■ Required action ■
Please copy out the lines in the entries that contain "panel".

Records from a dataset
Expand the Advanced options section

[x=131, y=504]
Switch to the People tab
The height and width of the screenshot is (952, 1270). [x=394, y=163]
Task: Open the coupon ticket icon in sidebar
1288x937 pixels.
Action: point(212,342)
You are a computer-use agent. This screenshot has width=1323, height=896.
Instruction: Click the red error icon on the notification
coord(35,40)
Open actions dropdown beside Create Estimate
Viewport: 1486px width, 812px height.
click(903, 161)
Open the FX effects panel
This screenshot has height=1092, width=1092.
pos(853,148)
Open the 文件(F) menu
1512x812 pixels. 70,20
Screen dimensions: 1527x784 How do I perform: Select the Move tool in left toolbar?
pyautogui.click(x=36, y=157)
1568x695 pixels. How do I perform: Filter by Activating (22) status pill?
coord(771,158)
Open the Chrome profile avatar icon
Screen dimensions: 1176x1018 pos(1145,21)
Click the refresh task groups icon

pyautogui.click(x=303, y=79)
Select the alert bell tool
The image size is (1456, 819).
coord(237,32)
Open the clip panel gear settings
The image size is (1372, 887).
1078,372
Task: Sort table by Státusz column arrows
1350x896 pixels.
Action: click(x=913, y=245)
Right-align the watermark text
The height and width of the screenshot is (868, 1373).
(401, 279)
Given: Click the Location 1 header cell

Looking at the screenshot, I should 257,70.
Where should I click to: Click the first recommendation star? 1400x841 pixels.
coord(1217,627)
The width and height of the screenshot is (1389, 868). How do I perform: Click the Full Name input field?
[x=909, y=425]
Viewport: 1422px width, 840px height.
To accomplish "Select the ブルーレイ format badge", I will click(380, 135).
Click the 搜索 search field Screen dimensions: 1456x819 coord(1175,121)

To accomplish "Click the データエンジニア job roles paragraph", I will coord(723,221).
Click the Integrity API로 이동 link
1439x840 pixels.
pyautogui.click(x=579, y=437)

■ Written solution ■
Open the FX effects panel
Open the clip panel gear settings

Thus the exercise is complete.